In general (and in a somewhat simplified translation from "legalese"), negligence means the failure to exercise reasonable care. When that failure ends up harming someone else, the negligent person can be held liable for the injured person's damages (medical bills, property damage, pain and suffering, and other impacts resulting from the accident).
Negligence is based on what lawyers call the "reasonable person" standard. That means, if a reasonable person would have taken a certain action in a certain situation, then not taking that action amounts to negligence. Alternatively, if a reasonable person would not have taken a certain action, then doing that thing would be negligent.
In order to determine whether someone acted negligently, a jury (or, in the context of most vehicle accident cases, an insurance company, at least initially) examines all the circumstances relating to that person’s actions in connection with the underlying incident.
In the context of a motorcycle accident case, all drivers on the road have a basic duty to obey the traffic laws, be aware of what is around them, and respond in a reasonable manner to those surroundings. That includes being vigilant and on the constant lookout for obstacles and other variables on the road -- other vehicles, pedestrians, traffic control devices, debris, bad weather conditions, and the like.
Let’s take a couple of examples of "no contact" motorcycle accidents to see who might be found negligent.
A car and a motorcycle are both traveling in the same direction down a two-lane street, each vehicle in a separate lane. The car is a little ahead of the motorcycle and switches lanes quickly, without using turn signals or otherwise giving any notice to the motorcyclist. In order to avoid the car, the motorcyclist swerves, loses control of the bike, and crashes, or just lays the bike down. There was no contact between the car and the motorcycle. In this situation, it is likely that the driver will be found negligent. The driver switched lanes without signaling an intention to do so, and prior to that, the driver could have easily seen the motorcycle by making a reasonable effort to determine whether a lane change was safe to execute.
Now, let's say the motorcycle is traveling behind the car in the same lane. The car slows down, but the motorcycle does not notice the deceleration, and maintains his speed. At the last moment, finally noticing that the car has come to a near-stop, the motorcyclist swerves and/or lays the bike down to avoid a collision. Who is responsible here? This accident is like a rear-end car accident, except that there was no actual collision.
In rear-end collisions, the tailing vehicle is almost always going to be liable for the crash. This example is no different. In this case, it is the motorcyclist who had the obligation to see what was there to be seen and react accordingly. The accident happened because the motorcyclist failed to notice the car slowing down and had to lay down the bike in order to avoid crashing into the car. In this example, there would likely be no valid personal injury claim against the driver. The motorcyclist was probably negligent and would likely be deemed solely responsible for the accident.

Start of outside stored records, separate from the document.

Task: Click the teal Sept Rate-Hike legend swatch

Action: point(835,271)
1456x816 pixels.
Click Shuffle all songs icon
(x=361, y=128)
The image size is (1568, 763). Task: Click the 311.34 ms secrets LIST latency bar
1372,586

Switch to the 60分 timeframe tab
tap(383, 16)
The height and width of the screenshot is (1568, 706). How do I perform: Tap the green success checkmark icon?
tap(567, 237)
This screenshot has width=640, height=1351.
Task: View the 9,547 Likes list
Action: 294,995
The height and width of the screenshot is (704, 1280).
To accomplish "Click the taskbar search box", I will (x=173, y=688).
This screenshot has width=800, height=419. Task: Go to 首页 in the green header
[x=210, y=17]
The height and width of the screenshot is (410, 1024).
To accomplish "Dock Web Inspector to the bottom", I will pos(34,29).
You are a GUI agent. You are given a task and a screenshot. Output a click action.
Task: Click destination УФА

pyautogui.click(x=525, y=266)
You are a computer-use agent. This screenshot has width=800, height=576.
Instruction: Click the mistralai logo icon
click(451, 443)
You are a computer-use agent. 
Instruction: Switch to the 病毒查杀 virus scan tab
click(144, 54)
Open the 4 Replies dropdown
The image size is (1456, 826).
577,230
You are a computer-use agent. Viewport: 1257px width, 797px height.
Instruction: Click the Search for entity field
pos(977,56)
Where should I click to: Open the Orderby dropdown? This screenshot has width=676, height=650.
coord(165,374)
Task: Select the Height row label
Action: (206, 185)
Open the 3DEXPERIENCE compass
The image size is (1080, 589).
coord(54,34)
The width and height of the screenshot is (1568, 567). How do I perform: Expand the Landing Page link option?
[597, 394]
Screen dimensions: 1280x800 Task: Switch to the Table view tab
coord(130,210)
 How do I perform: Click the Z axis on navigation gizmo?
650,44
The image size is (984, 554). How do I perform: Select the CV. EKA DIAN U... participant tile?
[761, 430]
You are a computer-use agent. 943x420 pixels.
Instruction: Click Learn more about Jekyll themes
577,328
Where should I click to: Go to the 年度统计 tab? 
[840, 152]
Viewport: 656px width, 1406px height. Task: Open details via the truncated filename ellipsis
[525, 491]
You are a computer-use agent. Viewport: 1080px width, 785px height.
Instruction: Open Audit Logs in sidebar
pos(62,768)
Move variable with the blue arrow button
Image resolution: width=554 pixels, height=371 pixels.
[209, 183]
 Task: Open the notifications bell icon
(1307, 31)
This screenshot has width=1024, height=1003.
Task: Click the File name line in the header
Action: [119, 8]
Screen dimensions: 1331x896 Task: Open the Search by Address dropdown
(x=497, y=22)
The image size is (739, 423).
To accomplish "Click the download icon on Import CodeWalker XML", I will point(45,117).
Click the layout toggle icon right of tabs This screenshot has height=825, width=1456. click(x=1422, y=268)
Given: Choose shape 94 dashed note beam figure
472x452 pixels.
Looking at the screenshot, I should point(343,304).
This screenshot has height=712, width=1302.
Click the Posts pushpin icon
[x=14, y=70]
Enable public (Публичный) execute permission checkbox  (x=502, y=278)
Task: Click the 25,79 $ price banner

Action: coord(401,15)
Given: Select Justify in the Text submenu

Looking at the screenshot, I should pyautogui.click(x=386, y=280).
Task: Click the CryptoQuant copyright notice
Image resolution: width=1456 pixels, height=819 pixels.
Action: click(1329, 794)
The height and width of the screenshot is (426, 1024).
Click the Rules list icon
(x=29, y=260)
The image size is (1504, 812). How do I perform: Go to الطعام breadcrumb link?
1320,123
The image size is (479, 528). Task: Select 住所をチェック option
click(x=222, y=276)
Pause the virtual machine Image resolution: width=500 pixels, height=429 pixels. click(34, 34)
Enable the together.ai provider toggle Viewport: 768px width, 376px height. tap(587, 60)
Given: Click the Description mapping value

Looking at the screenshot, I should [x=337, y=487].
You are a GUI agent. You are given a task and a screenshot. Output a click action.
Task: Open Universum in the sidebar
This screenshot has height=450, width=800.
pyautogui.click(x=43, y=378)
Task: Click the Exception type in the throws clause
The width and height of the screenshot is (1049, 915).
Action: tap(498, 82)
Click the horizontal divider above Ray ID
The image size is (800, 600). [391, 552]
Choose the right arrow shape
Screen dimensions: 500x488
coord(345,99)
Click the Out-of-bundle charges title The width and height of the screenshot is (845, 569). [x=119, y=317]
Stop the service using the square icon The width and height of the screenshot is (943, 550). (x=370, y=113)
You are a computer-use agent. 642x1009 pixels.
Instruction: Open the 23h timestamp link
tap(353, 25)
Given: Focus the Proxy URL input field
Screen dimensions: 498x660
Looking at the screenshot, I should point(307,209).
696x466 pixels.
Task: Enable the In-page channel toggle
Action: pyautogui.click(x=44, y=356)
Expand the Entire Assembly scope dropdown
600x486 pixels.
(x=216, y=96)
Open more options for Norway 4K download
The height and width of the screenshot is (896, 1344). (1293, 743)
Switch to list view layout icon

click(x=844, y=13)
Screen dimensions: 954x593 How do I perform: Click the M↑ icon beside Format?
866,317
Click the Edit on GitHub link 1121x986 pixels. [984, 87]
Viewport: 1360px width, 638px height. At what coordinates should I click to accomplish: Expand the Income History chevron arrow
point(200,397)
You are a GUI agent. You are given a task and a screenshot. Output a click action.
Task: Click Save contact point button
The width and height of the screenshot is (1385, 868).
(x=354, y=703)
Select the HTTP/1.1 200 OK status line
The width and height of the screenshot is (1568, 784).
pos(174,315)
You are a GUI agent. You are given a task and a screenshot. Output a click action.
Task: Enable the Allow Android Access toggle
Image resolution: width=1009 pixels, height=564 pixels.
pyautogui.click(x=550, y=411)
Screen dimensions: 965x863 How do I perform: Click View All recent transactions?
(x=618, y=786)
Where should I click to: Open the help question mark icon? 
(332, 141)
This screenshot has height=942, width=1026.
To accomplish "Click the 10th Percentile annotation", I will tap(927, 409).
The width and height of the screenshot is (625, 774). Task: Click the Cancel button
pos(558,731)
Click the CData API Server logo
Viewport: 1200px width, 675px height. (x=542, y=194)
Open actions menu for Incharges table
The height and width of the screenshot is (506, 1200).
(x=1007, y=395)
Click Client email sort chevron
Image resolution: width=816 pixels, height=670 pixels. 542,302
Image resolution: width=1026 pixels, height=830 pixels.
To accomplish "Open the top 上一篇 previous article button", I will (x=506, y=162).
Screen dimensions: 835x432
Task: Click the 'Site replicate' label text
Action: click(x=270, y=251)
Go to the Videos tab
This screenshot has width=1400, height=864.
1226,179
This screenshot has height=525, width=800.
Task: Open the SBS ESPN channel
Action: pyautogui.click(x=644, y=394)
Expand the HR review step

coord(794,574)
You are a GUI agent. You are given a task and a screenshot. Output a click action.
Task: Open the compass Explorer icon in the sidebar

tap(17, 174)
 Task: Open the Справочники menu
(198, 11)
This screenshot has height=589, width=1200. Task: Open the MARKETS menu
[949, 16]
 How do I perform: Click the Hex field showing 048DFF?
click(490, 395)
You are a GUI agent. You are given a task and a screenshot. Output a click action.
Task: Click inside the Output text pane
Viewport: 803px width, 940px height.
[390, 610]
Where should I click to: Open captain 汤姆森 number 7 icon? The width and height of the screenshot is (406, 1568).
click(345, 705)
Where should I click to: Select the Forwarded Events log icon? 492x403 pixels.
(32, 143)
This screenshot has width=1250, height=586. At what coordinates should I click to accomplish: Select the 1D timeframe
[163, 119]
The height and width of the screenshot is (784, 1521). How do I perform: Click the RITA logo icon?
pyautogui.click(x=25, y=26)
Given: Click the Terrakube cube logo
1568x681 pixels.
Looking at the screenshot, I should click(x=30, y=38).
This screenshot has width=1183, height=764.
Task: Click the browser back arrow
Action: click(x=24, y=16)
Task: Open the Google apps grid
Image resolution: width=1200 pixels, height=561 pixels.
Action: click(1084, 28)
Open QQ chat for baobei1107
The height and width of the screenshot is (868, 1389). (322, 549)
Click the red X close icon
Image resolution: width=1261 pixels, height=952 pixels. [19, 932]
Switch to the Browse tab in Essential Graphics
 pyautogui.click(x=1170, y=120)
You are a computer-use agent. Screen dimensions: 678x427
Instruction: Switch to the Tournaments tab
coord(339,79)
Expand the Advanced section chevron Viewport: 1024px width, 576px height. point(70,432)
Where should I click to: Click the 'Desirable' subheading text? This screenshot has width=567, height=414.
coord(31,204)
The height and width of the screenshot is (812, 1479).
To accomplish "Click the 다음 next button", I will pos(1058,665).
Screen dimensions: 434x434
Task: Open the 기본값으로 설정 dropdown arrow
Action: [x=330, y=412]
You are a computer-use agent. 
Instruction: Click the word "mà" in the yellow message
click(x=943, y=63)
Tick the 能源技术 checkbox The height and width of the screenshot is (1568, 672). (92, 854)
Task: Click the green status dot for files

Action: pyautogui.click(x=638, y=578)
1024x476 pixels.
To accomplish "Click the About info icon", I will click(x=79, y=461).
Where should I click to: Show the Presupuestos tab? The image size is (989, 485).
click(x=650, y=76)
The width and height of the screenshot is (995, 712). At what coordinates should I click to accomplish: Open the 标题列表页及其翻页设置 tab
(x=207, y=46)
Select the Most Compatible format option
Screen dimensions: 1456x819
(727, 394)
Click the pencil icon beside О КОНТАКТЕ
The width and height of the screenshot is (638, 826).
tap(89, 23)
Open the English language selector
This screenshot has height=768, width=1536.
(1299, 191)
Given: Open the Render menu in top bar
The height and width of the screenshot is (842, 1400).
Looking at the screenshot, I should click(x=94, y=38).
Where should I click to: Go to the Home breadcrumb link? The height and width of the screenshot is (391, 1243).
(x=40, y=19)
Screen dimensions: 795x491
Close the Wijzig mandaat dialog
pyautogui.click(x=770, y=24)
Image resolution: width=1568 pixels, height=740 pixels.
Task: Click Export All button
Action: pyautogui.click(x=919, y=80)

Looking at these examples, you can see that "no contact" motorcycle accidents are just like any other kind of traffic accident. The issue is not whether the two vehicles collided, but whether the drivers or riders acted negligently. Bottom line: If the negligence of a driver causes a motorcyclist to crash his/her motorcycle, that driver will be held liable to the motorcyclist, even if the car and the motorcycle do not actually collide. Learn more about common causes of motorcycle accidents.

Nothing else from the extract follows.